§ Work order: Exactly and only the lines from the line holding "Given: Turn off the Labels toggle" to the end of the records should be reproduced. Leave pictures out.

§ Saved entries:
━━━━━━━━━━
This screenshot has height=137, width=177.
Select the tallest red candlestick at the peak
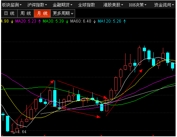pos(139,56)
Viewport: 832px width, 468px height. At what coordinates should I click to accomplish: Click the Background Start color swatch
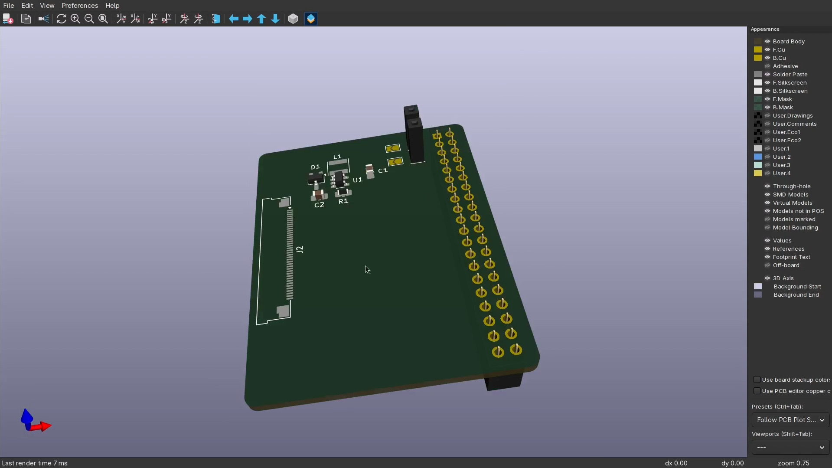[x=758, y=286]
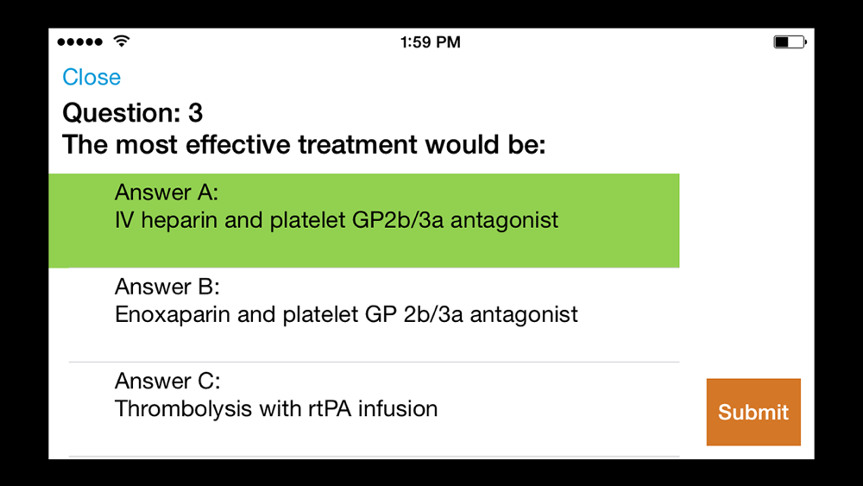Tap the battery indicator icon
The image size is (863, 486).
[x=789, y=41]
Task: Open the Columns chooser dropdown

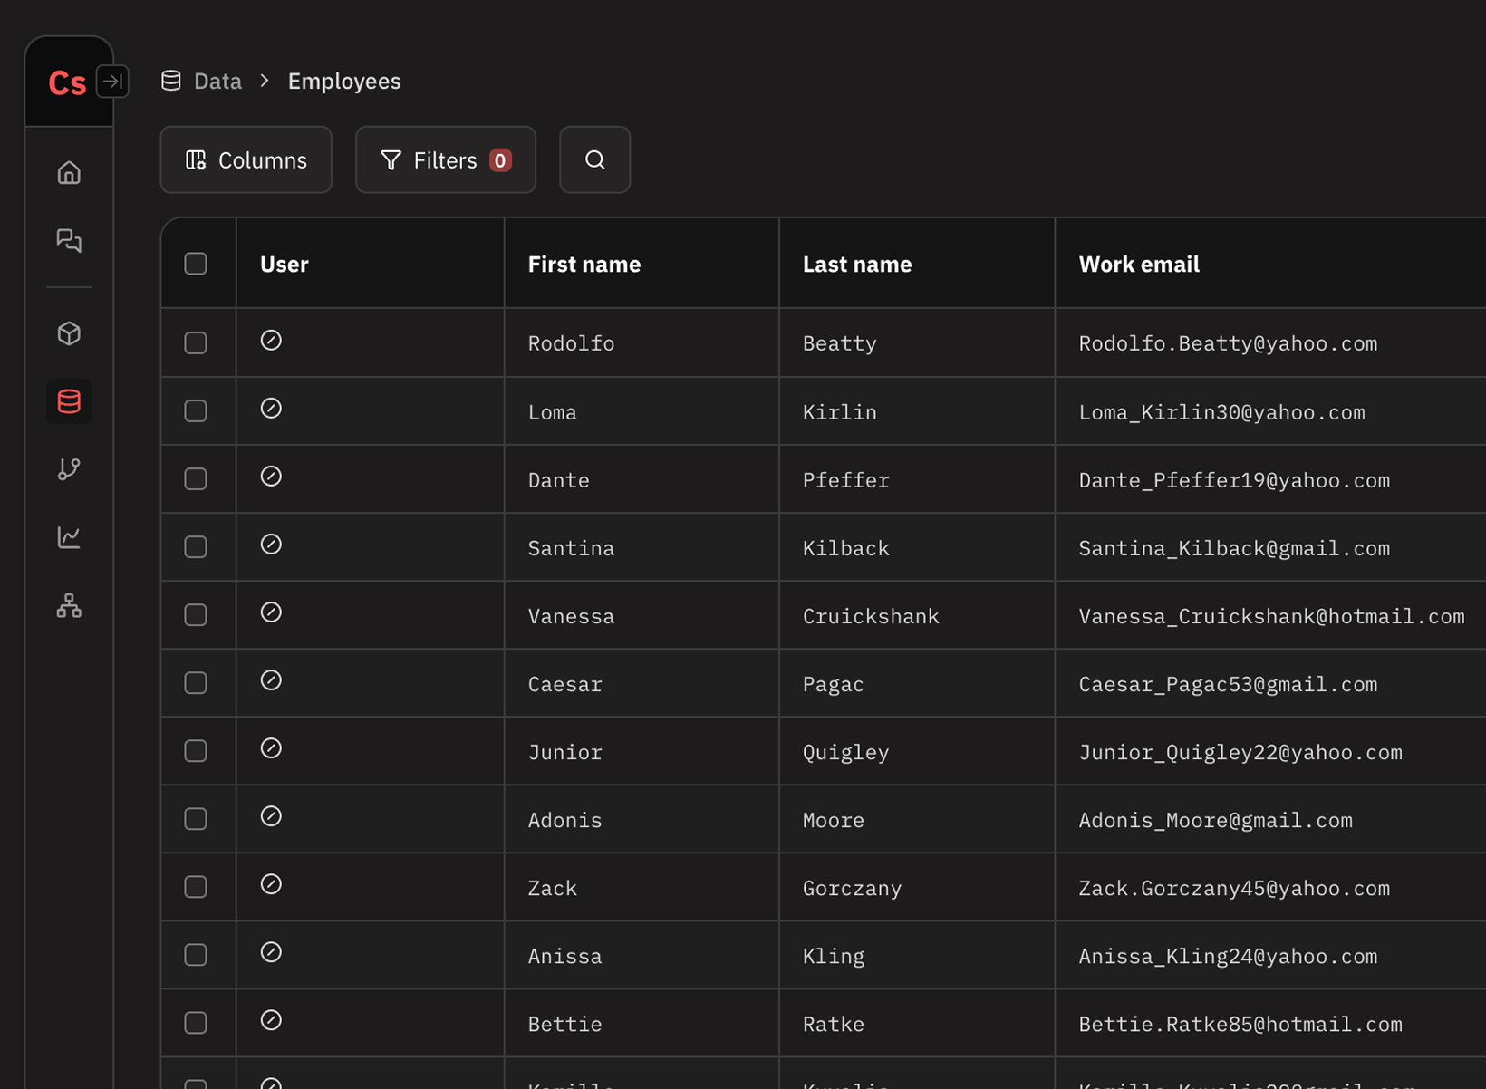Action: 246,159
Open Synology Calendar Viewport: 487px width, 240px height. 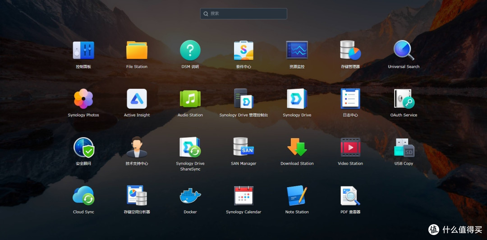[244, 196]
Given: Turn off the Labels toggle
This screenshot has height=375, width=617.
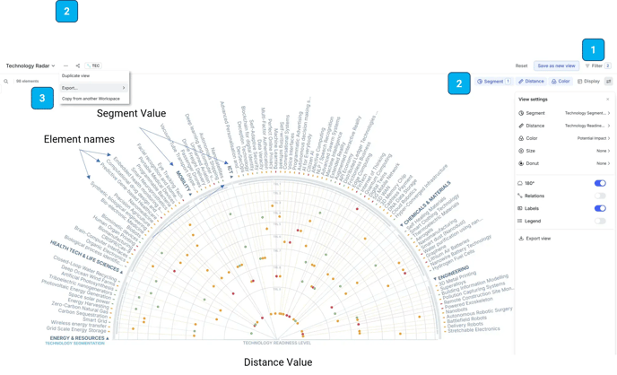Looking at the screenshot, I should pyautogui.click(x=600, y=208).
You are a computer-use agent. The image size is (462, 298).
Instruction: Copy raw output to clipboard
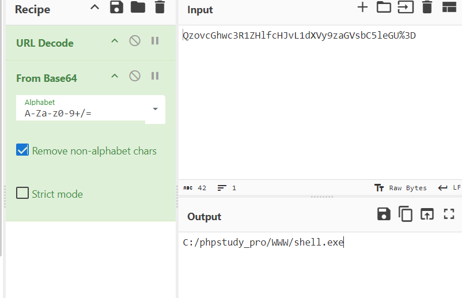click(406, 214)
━━━━━━━━━━
§ Task result:
Given: Turn off the Labels toggle
This screenshot has height=375, width=617.
Looking at the screenshot, I should pyautogui.click(x=600, y=208).
You are a computer-use agent. The image size is (462, 298).
Instruction: Copy raw output to clipboard
click(406, 214)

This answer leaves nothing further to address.